--- Records for processing ---
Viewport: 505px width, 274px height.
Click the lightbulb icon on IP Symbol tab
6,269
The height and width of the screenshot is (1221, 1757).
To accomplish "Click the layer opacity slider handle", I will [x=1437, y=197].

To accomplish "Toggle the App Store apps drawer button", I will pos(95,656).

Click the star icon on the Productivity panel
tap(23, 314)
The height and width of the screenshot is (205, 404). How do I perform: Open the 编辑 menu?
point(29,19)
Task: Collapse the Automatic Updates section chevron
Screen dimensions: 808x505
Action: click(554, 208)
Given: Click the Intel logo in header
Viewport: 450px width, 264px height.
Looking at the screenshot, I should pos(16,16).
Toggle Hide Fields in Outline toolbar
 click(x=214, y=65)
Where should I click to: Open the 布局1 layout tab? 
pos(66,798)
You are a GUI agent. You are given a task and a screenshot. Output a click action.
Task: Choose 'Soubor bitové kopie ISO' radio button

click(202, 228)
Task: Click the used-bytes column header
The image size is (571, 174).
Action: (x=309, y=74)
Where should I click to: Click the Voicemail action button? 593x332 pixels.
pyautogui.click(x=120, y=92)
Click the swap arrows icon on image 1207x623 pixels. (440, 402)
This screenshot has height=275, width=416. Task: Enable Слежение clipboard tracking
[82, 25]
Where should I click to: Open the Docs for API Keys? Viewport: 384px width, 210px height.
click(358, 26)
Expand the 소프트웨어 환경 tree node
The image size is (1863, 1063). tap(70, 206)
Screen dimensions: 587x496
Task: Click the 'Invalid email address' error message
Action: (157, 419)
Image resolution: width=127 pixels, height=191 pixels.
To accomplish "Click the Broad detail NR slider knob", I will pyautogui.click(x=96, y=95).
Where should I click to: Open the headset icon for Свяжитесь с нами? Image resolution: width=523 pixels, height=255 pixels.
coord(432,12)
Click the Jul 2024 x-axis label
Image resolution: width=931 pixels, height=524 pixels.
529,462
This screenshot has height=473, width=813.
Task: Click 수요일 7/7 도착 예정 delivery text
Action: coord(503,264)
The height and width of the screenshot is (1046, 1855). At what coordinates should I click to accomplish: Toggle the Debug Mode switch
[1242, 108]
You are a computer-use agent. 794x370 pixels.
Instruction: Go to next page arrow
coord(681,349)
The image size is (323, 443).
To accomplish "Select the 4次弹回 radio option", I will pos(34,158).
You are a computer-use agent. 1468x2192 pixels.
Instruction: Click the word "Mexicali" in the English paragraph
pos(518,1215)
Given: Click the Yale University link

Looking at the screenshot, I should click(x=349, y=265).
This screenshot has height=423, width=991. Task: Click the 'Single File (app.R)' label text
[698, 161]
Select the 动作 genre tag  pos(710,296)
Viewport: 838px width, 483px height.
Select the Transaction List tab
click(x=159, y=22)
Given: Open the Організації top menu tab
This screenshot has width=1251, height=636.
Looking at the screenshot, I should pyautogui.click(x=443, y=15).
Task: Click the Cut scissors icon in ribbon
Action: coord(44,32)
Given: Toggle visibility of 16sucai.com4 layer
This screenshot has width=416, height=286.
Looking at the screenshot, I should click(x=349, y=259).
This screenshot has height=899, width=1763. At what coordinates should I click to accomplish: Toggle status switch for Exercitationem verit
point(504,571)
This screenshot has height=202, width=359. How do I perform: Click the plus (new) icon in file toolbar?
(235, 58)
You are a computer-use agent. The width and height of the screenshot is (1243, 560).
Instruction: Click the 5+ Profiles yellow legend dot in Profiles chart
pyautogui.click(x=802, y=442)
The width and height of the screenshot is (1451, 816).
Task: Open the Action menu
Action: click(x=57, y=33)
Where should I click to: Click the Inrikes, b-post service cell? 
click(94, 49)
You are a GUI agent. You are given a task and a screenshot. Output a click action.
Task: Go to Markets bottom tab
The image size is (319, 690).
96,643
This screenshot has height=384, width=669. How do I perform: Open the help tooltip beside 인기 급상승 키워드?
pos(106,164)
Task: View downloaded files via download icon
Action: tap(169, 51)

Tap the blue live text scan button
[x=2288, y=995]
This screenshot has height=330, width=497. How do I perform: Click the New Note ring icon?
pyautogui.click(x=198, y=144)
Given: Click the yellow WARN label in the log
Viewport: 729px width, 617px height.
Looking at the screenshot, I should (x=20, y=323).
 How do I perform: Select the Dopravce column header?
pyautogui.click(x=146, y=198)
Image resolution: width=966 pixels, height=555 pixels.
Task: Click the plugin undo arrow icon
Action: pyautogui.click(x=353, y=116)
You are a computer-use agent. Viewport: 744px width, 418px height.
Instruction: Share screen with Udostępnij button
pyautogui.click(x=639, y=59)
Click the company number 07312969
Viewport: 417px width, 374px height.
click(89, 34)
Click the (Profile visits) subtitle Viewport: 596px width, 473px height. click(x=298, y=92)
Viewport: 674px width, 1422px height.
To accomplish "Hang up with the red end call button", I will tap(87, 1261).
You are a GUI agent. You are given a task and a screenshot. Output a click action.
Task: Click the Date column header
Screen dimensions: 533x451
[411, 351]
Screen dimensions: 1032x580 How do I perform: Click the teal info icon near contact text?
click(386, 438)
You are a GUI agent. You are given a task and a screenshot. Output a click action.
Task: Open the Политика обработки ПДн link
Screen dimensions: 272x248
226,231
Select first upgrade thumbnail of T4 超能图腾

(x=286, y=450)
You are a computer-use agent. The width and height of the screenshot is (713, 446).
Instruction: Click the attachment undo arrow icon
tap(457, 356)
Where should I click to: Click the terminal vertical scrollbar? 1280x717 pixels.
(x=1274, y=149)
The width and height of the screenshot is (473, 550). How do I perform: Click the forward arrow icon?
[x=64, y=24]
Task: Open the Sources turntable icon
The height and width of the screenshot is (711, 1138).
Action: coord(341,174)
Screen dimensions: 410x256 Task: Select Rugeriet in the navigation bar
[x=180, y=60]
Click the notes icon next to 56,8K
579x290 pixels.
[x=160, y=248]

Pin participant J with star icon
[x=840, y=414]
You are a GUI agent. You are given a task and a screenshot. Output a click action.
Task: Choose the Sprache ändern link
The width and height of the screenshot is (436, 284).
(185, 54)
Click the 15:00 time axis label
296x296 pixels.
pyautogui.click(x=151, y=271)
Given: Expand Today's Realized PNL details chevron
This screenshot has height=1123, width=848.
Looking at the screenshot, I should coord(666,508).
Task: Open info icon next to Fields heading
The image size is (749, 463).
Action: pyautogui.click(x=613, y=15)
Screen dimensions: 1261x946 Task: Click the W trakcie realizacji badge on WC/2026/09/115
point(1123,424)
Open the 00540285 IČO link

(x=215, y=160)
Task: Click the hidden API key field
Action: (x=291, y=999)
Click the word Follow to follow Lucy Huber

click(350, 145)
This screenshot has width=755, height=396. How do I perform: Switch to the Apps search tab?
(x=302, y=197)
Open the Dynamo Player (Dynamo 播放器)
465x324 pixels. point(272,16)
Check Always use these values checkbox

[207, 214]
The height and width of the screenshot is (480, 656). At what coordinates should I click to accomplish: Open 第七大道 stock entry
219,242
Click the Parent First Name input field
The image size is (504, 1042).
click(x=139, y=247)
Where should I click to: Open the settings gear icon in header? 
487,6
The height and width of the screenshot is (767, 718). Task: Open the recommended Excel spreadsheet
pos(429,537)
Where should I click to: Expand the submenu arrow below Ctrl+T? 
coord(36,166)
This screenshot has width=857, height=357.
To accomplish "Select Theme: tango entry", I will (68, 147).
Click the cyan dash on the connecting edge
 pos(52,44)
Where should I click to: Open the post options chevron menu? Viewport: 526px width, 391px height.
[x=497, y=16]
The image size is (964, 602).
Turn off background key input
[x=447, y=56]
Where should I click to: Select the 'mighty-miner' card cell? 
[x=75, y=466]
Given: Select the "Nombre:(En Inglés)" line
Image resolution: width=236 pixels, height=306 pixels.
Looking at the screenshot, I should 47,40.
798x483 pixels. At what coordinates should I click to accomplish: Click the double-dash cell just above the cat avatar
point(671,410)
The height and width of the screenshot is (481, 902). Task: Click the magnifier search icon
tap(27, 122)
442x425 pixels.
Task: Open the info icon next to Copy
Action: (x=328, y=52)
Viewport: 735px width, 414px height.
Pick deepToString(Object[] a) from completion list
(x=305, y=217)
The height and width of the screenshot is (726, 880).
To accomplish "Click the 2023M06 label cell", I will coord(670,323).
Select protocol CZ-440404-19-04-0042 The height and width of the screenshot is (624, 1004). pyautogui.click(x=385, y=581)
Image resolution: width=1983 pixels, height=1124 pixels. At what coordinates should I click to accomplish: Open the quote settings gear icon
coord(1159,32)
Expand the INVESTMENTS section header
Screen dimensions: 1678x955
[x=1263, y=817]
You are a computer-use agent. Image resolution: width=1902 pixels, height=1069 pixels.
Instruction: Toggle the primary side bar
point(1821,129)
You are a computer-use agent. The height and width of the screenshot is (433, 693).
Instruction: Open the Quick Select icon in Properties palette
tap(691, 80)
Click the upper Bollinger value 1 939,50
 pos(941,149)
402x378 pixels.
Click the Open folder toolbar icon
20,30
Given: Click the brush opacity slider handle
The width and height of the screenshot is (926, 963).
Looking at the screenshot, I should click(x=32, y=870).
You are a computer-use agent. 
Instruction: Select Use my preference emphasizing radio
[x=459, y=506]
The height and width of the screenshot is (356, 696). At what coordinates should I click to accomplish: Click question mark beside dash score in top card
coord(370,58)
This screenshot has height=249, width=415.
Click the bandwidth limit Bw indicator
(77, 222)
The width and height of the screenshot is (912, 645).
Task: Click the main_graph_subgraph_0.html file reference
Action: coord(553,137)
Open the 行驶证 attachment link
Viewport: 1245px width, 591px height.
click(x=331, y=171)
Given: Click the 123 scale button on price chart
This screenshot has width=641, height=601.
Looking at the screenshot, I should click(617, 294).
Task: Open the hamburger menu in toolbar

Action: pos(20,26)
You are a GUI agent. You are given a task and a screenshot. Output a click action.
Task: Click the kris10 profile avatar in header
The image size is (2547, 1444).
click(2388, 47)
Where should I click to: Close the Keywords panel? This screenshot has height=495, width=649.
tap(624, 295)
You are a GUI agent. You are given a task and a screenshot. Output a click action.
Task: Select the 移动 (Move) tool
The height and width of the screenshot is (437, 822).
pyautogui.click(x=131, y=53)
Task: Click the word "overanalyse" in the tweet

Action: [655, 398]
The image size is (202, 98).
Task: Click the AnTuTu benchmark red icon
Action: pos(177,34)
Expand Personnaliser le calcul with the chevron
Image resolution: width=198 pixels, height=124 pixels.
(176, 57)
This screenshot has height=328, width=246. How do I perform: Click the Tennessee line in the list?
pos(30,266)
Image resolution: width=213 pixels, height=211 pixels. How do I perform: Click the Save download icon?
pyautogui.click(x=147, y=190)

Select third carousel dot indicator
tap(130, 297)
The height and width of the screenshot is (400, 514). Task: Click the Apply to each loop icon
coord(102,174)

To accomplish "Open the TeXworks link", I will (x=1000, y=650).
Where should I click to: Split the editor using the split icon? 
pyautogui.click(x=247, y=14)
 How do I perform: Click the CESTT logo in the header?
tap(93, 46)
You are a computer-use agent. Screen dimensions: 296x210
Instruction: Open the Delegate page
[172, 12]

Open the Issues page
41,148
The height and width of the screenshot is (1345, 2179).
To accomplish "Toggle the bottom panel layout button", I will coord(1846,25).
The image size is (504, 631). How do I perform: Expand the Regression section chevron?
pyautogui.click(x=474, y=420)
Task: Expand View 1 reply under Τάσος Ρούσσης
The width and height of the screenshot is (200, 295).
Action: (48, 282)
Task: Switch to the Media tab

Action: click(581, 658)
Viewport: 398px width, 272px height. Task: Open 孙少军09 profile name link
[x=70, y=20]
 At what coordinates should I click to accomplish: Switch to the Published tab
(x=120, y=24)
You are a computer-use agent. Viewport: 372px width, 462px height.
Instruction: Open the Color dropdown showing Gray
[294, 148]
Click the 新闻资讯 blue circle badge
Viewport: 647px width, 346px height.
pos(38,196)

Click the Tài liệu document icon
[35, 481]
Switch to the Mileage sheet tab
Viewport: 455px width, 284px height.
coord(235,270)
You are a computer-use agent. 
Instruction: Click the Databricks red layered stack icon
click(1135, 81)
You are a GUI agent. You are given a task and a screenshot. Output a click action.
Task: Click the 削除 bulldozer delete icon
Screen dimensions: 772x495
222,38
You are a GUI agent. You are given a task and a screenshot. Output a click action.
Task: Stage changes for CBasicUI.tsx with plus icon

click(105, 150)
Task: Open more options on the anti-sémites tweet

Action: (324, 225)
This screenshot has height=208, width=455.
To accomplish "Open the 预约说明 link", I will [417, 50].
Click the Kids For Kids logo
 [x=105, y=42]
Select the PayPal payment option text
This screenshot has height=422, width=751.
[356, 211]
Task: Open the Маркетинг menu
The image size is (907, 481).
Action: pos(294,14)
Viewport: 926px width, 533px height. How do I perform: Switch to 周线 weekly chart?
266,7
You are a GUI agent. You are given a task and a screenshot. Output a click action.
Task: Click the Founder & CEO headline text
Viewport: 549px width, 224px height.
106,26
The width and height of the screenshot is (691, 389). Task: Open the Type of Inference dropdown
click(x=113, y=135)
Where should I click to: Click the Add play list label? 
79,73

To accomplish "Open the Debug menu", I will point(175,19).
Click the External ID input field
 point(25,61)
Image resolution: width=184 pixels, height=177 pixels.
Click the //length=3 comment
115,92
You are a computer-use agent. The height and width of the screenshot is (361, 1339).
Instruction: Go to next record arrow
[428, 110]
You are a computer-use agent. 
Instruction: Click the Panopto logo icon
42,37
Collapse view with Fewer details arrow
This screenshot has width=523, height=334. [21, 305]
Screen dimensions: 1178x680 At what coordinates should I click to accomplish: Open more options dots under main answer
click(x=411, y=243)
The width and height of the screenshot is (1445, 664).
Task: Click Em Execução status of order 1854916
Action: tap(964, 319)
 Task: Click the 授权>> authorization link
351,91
---
▶ [Aim of the exercise]:
Rewrite the lines from the one containing "Given: Select the" through the one containing "tap(691, 80)", both included, as a numbered list, and skip any blank lines.

▶ [Answer]:
1. Given: Select the "Nombre:(En Inglés)" line
2. Image resolution: width=236 pixels, height=306 pixels.
3. Looking at the screenshot, I should 47,40.
4. 798x483 pixels. At what coordinates should I click to accomplish: Click the double-dash cell just above the cat avatar
5. point(671,410)
6. The height and width of the screenshot is (481, 902). Task: Click the magnifier search icon
7. tap(27, 122)
8. 442x425 pixels.
9. Task: Open the info icon next to Copy
10. Action: (x=328, y=52)
11. Viewport: 735px width, 414px height.
12. Pick deepToString(Object[] a) from completion list
13. (x=305, y=217)
14. The height and width of the screenshot is (726, 880).
15. To accomplish "Click the 2023M06 label cell", I will coord(670,323).
16. Select protocol CZ-440404-19-04-0042 The height and width of the screenshot is (624, 1004). pyautogui.click(x=385, y=581)
17. Image resolution: width=1983 pixels, height=1124 pixels. At what coordinates should I click to accomplish: Open the quote settings gear icon
18. coord(1159,32)
19. Expand the INVESTMENTS section header
20. Screen dimensions: 1678x955
21. [x=1263, y=817]
22. You are a computer-use agent. Image resolution: width=1902 pixels, height=1069 pixels.
23. Instruction: Toggle the primary side bar
24. point(1821,129)
25. You are a computer-use agent. The height and width of the screenshot is (433, 693).
26. Instruction: Open the Quick Select icon in Properties palette
27. tap(691, 80)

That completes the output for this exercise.